Other coauthored papers followed, including “CEO incentives: It’s not how much you pay, but how” in 1990. “We felt that following the stock price was the right thing to do,” says Murphy, explaining their underlying idea that managers needed to be paid, at least partially, in equity or stock options to maximize shareholder value.
But there was a flipside when CEO pay reached stratospheric heights. Jensen and Murphy had advocated for an increase in stock options for the top brass in return for a reduction in other types of compensation. “What actually happened, to our chagrin, was that companies would layer stock options on top of existing competitive pay packages.”
Frequently fellow academics, labor unions, or the public at large disagreed with Jensen, who considered takeovers (and hostile takeovers) a fundamentally efficient way to unleash value. He also saw the positives of golden-parachute arrangements that would effectively bribe executives not to resist such takeovers.
At one point, Murphy and Jensen embarked on a hot-button book project with Eric Wruck, who earned an MBA at Rochester, titled CEO Pay and What to Do About It. Due to be published by Harvard Business School Press, the work-in-progress attracted early media interest in 2007, including from the New York Times.
Wruck’s untimely death stalled progress on the project, although Jensen and Murphy continued to work on it until 2018. Ultimately, the book failed to come to pass, its chapters appearing instead as a series of academic articles.
In what would have been the last chapter, they warned Congress, in so many words, to butt out: “Our emerging conclusion is that the best way the government can fix executive compensation is to stop trying to fix it, and by undoing the damage already caused through existing regulations that have, in aggregate, imposed enormous costs on organizations, their shareholders, and social welfare.”
Putting integrity back into finance
Later in life, Jensen added another dimension to his research—the idea of integrity through the lens of corporate accountability.

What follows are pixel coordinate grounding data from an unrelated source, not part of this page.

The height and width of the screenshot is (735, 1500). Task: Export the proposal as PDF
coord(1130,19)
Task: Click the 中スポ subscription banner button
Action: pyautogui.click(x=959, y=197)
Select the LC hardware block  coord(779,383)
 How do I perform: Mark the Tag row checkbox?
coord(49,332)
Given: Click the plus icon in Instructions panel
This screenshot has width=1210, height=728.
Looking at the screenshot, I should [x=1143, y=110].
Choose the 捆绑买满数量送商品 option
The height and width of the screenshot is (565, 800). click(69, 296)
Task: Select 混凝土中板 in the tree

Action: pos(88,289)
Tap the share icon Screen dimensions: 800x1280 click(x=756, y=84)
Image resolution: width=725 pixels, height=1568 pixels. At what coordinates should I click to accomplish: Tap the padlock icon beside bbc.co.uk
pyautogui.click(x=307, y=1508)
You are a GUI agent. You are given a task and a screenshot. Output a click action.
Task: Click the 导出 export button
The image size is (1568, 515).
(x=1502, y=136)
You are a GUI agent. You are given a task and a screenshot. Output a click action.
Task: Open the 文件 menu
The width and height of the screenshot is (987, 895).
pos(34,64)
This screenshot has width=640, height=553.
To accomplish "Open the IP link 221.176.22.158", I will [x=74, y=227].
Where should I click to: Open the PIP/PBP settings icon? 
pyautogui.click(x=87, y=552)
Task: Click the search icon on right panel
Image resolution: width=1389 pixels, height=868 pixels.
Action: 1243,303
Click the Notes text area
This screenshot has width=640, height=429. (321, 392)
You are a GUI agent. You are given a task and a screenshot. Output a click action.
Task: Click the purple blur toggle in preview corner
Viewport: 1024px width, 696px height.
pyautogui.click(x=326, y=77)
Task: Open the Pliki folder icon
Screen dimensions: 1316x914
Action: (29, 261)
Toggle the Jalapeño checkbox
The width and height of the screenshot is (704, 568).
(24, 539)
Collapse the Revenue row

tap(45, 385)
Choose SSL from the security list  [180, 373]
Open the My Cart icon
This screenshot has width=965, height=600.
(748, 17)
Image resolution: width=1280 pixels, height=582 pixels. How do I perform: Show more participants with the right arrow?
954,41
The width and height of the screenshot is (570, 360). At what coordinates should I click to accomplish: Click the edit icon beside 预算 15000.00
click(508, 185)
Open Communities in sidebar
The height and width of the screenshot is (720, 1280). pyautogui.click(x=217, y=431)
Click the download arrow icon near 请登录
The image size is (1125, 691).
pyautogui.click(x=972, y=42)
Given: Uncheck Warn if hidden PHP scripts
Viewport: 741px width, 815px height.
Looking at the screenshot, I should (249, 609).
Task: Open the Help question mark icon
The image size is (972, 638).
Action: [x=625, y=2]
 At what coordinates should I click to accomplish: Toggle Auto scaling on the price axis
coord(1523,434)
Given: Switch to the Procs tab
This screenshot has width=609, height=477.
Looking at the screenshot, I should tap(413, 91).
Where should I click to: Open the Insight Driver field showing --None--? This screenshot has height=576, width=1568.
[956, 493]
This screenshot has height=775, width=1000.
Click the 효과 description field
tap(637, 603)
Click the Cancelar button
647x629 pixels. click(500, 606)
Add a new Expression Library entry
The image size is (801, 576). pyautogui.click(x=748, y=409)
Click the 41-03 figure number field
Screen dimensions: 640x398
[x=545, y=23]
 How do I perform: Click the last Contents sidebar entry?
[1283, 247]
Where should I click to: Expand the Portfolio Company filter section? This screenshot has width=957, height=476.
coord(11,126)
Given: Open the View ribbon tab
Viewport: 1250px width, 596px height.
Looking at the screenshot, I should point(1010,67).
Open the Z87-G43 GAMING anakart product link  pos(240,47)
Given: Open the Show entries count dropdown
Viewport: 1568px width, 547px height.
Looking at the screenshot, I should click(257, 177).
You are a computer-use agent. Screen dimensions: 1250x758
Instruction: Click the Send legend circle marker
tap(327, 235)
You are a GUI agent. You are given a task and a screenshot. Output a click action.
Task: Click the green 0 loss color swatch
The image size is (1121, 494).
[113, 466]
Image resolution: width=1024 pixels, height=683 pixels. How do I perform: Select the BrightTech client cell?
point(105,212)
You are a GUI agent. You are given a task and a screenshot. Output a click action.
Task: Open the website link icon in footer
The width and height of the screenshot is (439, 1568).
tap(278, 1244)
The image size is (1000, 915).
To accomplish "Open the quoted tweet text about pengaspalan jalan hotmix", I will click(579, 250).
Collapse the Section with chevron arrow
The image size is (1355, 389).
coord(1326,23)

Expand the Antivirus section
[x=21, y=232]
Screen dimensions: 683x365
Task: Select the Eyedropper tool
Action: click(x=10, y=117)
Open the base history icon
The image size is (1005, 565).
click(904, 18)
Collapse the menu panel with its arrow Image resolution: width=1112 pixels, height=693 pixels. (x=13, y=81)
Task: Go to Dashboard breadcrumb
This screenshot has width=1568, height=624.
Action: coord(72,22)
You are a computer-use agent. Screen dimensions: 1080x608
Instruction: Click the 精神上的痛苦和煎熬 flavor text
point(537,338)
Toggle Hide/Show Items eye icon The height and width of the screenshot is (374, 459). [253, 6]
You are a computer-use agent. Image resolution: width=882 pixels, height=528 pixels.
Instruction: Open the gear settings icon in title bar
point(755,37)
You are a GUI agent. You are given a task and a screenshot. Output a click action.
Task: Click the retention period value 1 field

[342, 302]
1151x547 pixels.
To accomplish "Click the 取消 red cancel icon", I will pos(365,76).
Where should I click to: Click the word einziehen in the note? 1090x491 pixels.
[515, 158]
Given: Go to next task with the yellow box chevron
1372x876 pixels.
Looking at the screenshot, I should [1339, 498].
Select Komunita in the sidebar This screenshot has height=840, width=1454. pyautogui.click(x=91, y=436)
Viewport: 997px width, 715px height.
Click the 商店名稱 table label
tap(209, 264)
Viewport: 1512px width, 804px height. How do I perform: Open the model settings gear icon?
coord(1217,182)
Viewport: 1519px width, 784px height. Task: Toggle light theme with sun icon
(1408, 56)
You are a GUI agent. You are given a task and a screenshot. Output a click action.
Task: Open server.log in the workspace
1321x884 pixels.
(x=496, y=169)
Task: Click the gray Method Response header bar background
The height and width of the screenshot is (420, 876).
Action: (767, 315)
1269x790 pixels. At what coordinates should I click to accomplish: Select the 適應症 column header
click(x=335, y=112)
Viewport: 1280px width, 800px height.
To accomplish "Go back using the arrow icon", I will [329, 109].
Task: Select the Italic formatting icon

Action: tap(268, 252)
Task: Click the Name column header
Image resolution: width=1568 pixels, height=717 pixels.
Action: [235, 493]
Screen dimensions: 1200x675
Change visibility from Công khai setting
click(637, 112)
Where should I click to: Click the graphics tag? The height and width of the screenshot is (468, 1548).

In the wake of the infamous corporate fraud cases and subsequent implosions of Enron and WorldCom in the early 2000s, followed by the global financial crisis of 2008, Jensen began advocating for a change in corporate behavior. In 2012, together with Werner Erhard, he argued that integrity was “as important as labor, capital, and technology. Without a clear, concise, and most importantly, an actionable definition of integrity, economics is far less powerful than it can be.” The same, the duo wrote, applied to finance and management.
Aware that this position could be perceived as a departure from Jensen’s earlier research, the coauthors cautioned readers that because their intention was to “call attention to aspects of life and aspects of finance that are not commonly discussed, or certainly not discussed in the way we will do so here, you are likely to find it strange and even wrong.”
An enduring legacy, including as a colleague, mentor, and teacher
Jensen’s influence on the academic and business worlds is undisputed.
Several faculty members at Simon, including James Brickley, William Schwert, Clifford Smith, Jerold Zimmerman, Jerold Warner, and John Long, were close colleagues of Jensen’s. All of them have become influential in their own right, carrying forward his legacy of groundbreaking research and innovative thinking.
Jensen also left a lasting impression as an educator. Throughout his career, Jensen’s teaching and mentorship inspired countless students and colleagues, many of whom went on to build their own successful careers in academia.
One of them is Karen Wruck, now a professor of finance at Ohio State University’s Fisher College of Business (and Eric Wruck’s widow). Wruck, who received a PhD at Rochester and initially had followed Jensen to Harvard, describes him as “the most intellectually curious and creative person” she has ever worked with. She credits Jensen with teaching her how to “think critically without being closed-minded, and to never give up.”
Wruck adds, “Not a day goes by that I do not use some idea, concept, or way of thinking that I learned from him.”